§ RECORDS FOR THE TASK
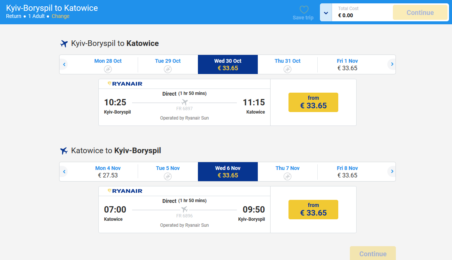Show earlier return dates with left chevron

(x=64, y=172)
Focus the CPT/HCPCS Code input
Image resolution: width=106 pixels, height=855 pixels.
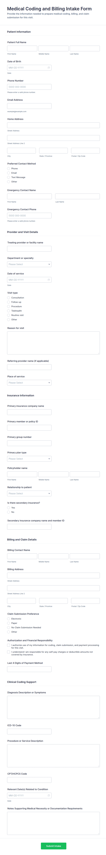(29, 780)
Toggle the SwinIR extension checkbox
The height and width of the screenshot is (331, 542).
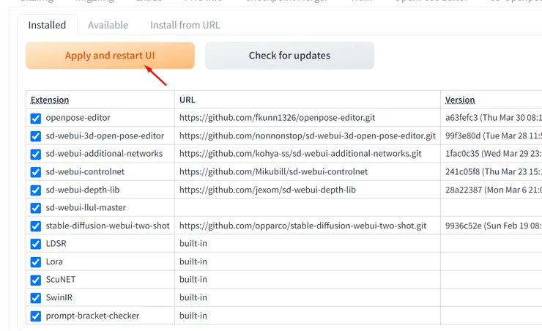point(36,298)
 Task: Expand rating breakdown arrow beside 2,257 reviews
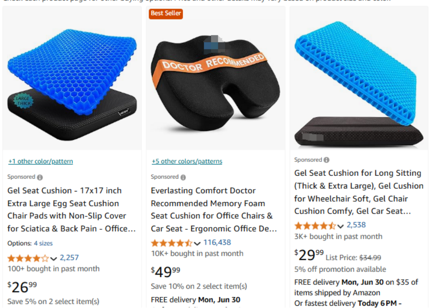click(54, 259)
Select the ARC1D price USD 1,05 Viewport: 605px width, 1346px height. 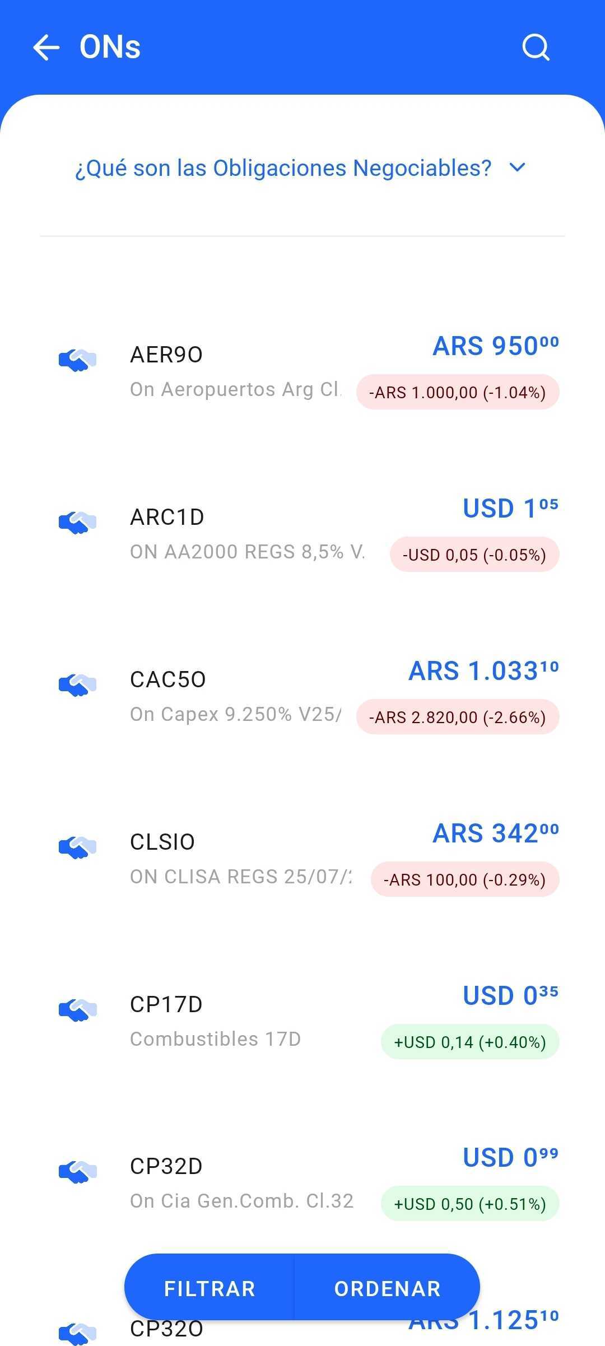pyautogui.click(x=510, y=508)
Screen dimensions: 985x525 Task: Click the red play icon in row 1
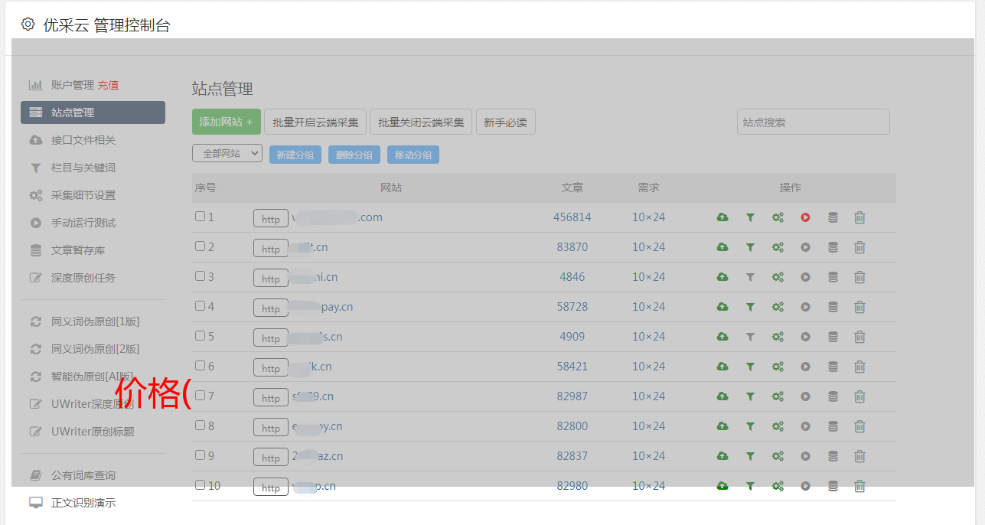[805, 217]
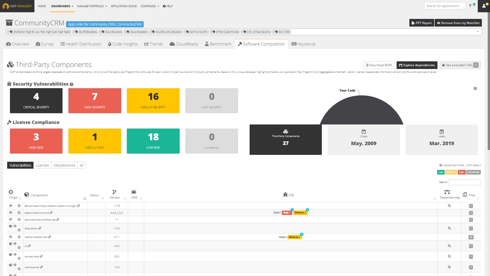Click link icon next to alkacon/opencms-core

coord(51,212)
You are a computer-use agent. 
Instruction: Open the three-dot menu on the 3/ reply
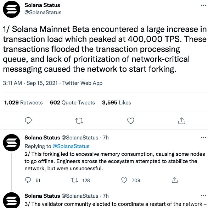[x=203, y=196]
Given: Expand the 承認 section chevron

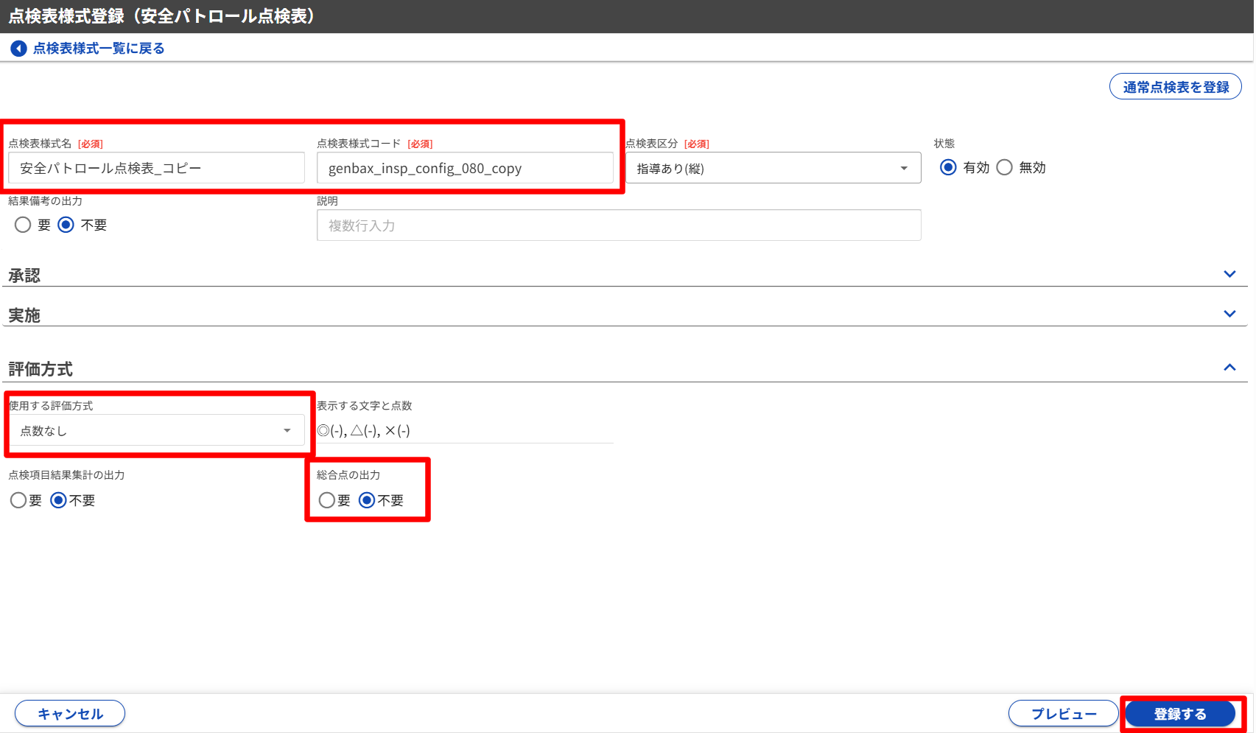Looking at the screenshot, I should pos(1229,274).
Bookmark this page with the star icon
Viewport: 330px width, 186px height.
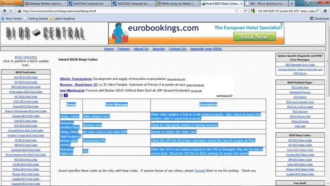[x=237, y=11]
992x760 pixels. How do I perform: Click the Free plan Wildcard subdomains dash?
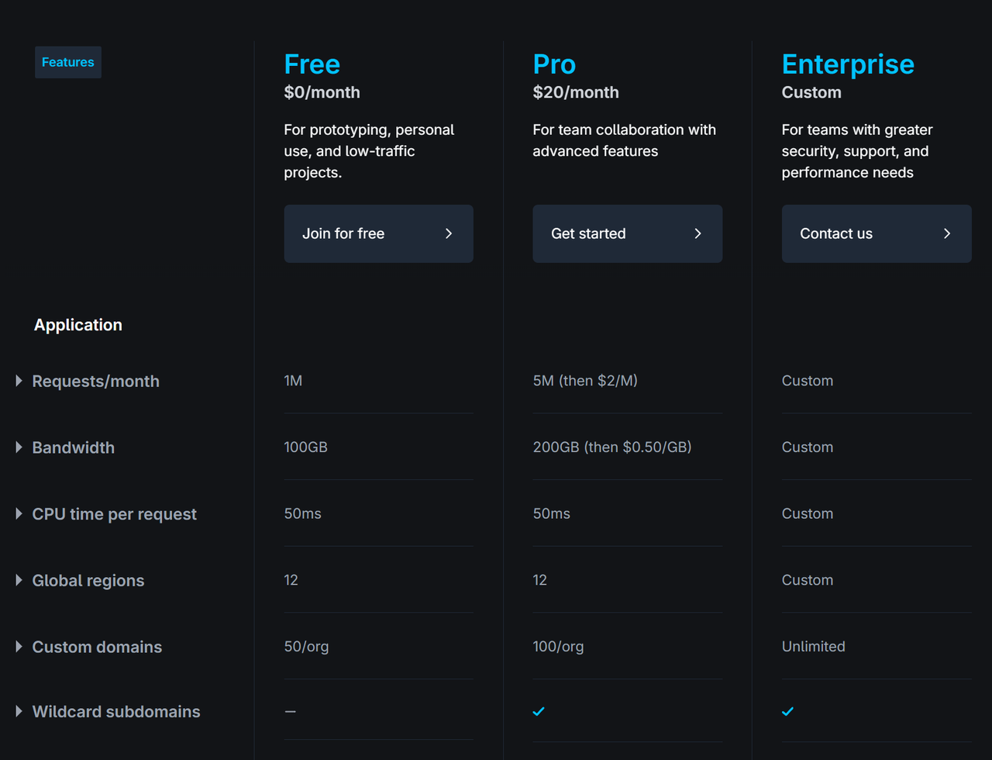[290, 711]
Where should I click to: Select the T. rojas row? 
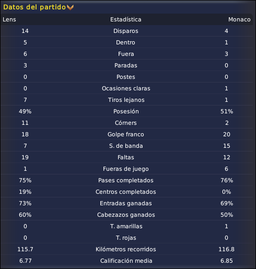[126, 238]
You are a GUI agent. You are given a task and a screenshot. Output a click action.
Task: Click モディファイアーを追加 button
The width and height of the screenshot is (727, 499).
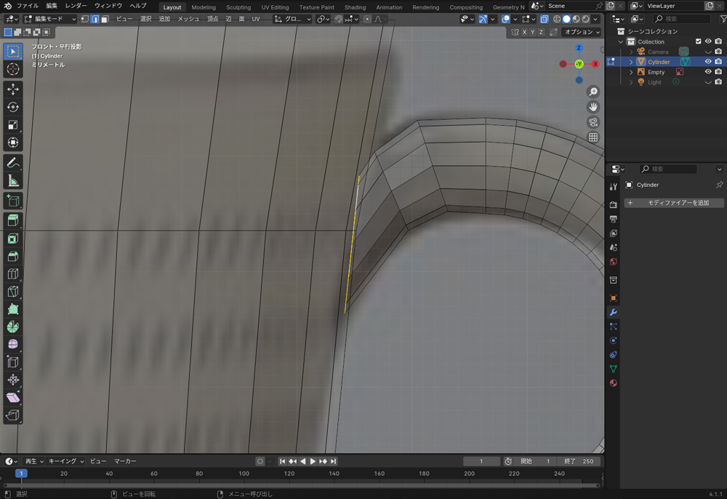tap(674, 203)
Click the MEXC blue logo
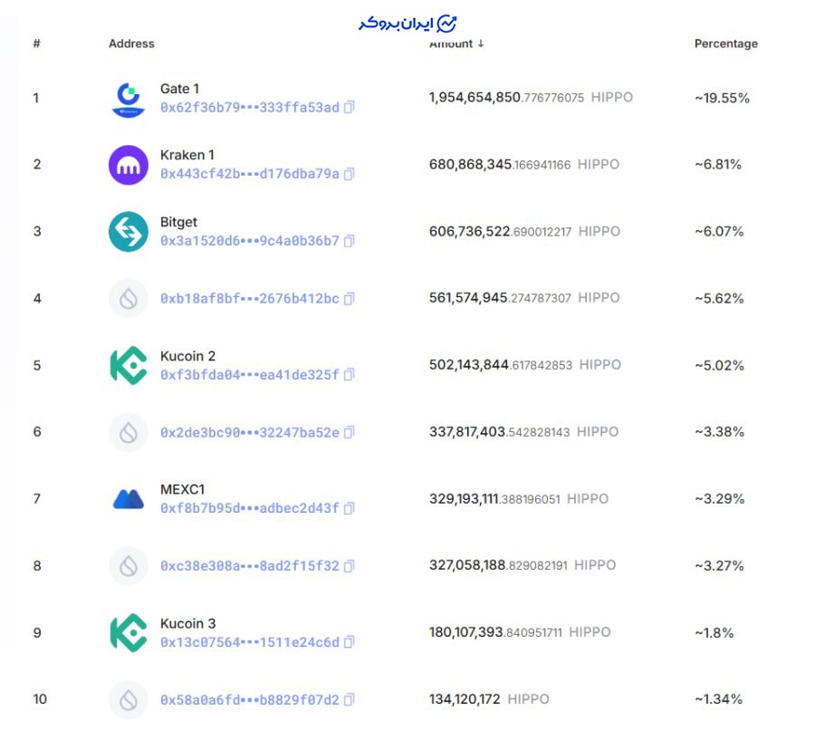The image size is (815, 742). (129, 499)
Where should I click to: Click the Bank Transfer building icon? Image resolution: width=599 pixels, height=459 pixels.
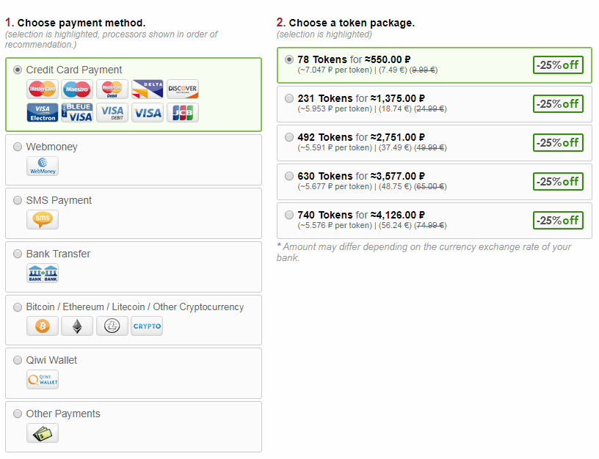43,273
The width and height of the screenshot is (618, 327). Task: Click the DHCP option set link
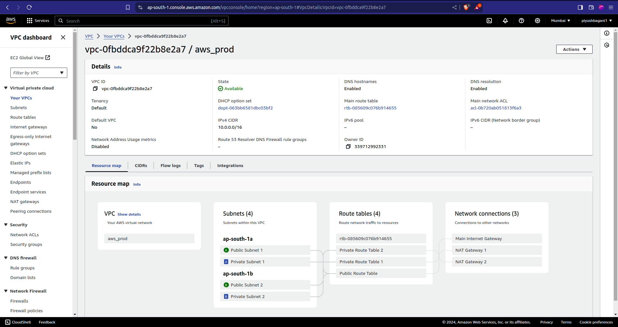point(245,108)
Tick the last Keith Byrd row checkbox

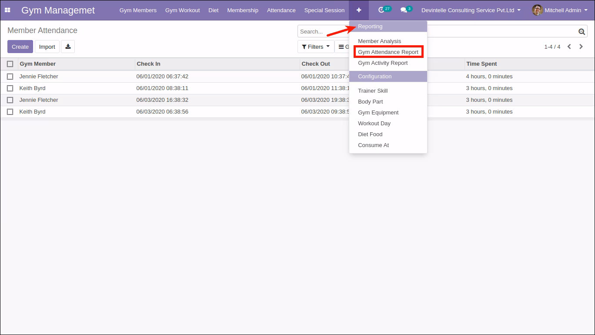pos(10,112)
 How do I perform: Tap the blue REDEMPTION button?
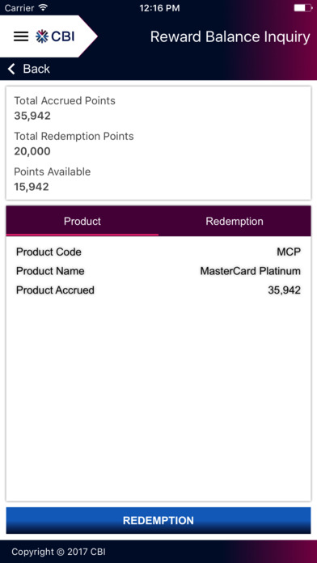(x=159, y=520)
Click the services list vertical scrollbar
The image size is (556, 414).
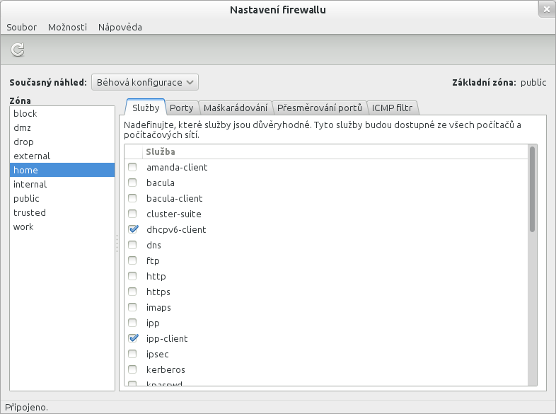click(x=532, y=189)
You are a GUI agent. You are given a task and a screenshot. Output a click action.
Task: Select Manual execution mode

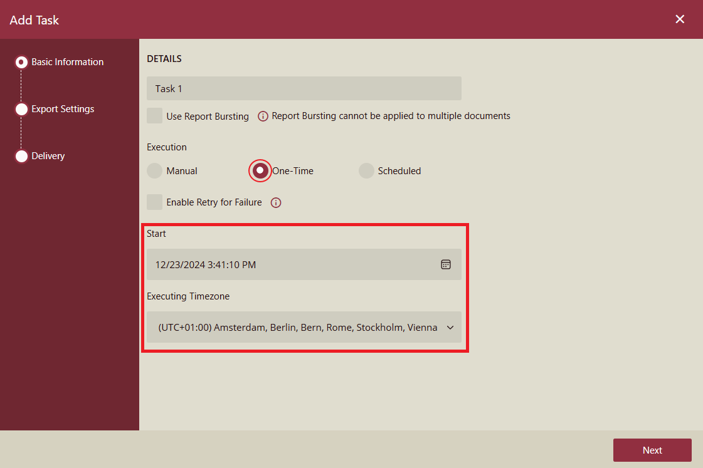pyautogui.click(x=154, y=170)
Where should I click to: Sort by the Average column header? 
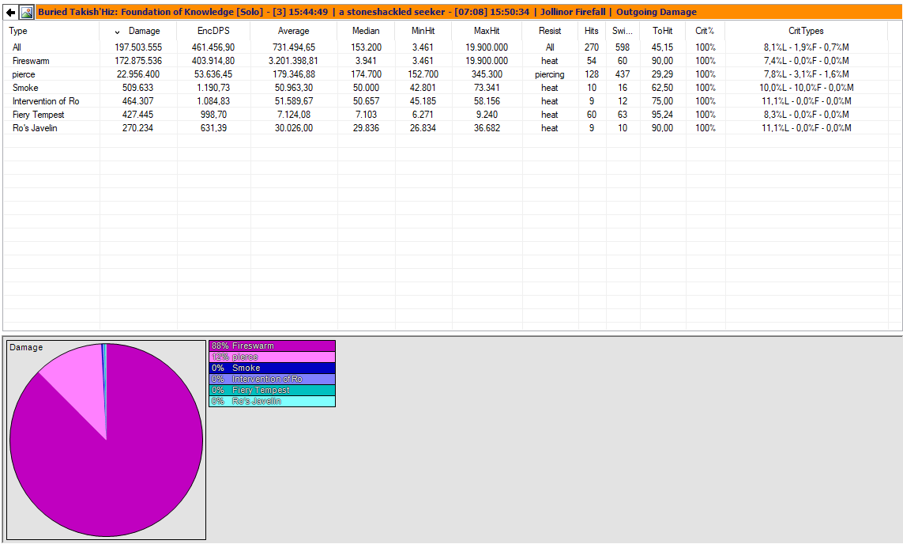pos(293,31)
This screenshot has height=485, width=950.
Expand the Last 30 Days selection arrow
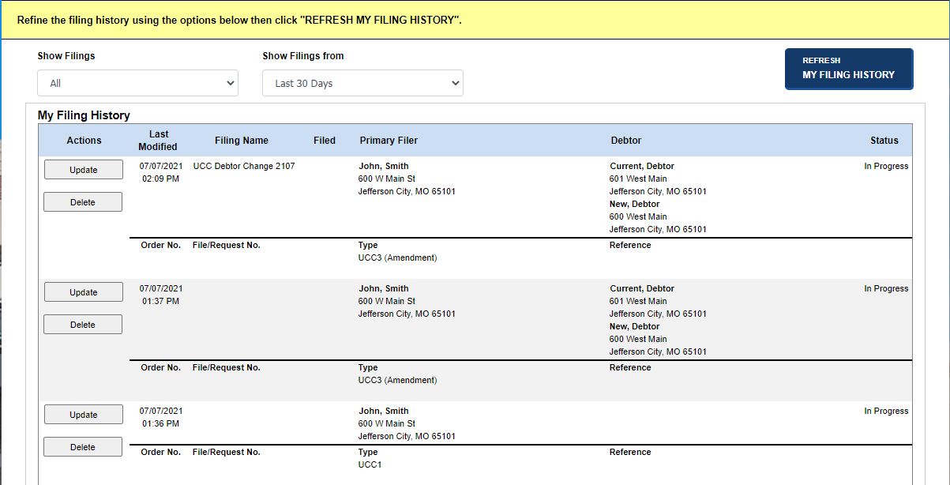(x=455, y=83)
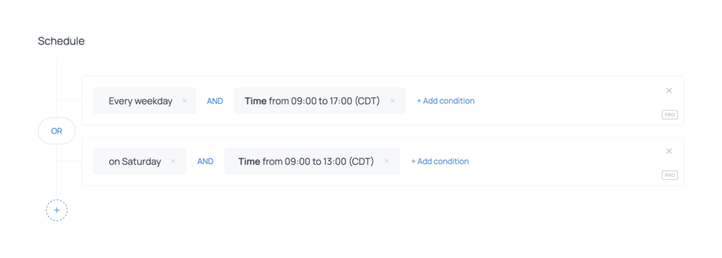Open the on Saturday condition selector
The height and width of the screenshot is (258, 722).
[135, 161]
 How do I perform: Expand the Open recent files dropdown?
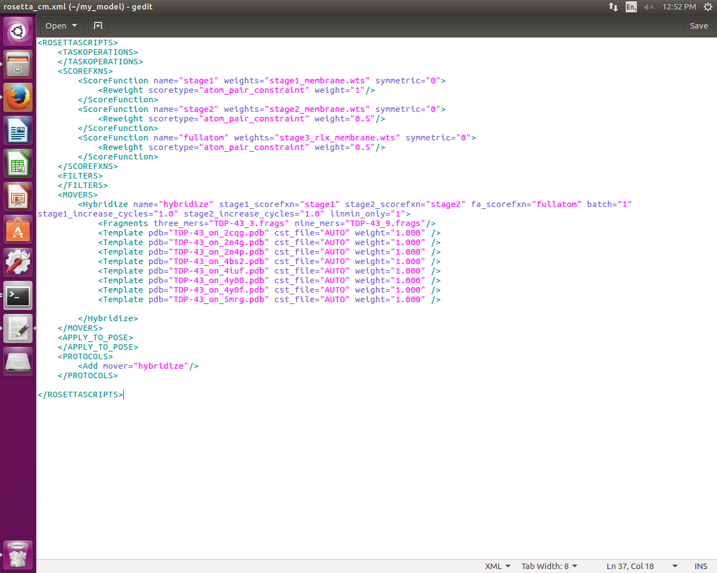pyautogui.click(x=75, y=26)
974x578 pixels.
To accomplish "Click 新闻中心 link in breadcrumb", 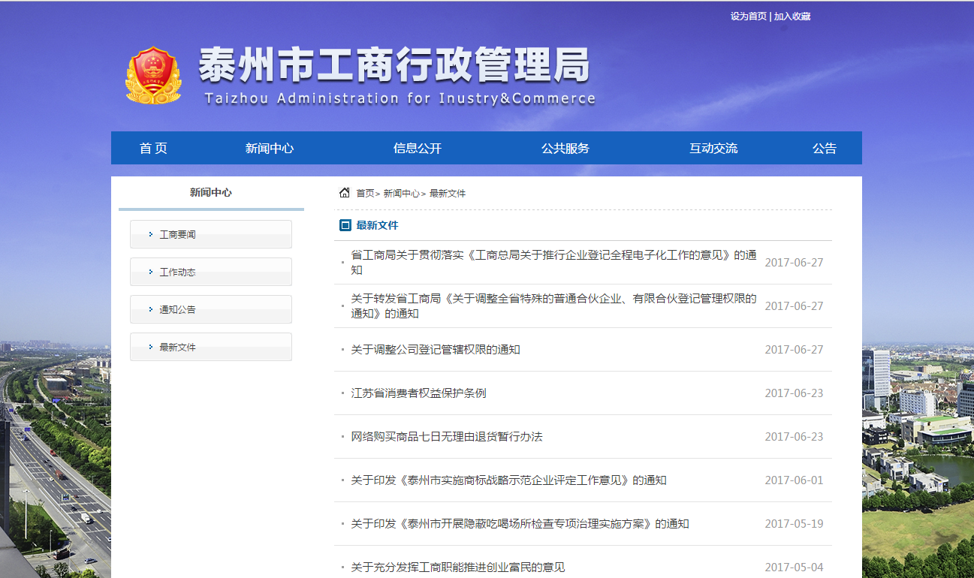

§ WHAT THIS TASK INVOLVES
Every line from the one holding "The width and height of the screenshot is (727, 499)." through the last line of the entries above, and nothing else, is to be restated word for word. Pictures stay out.

§ RESULT
The width and height of the screenshot is (727, 499).
tap(674, 203)
Click the MEXC blue logo
The image size is (815, 742). (129, 499)
Where should I click to: Click the Bank Transfer building icon? Image resolution: width=599 pixels, height=459 pixels.
43,273
The width and height of the screenshot is (618, 327). Task: Click the DHCP option set link
point(245,108)
Tick the last Keith Byrd row checkbox

pos(10,112)
 How do I perform: Tap the blue REDEMPTION button?
(x=159, y=520)
Click the services list vertical scrollbar
The image size is (556, 414).
click(x=532, y=189)
You are a GUI agent. You are given a task and a screenshot. Output a click action.
Task: Select Manual execution mode

pyautogui.click(x=154, y=170)
Where should I click to: Sort by the Average column header? 
pos(293,31)
This screenshot has height=485, width=950.
Expand the Last 30 Days selection arrow
(x=455, y=83)
Open the on Saturday condition selector
The height and width of the screenshot is (258, 722).
[135, 161]
 How do I perform: Expand the Open recent files dropdown?
pyautogui.click(x=75, y=26)
974x578 pixels.
To accomplish "Click 新闻中心 link in breadcrumb", 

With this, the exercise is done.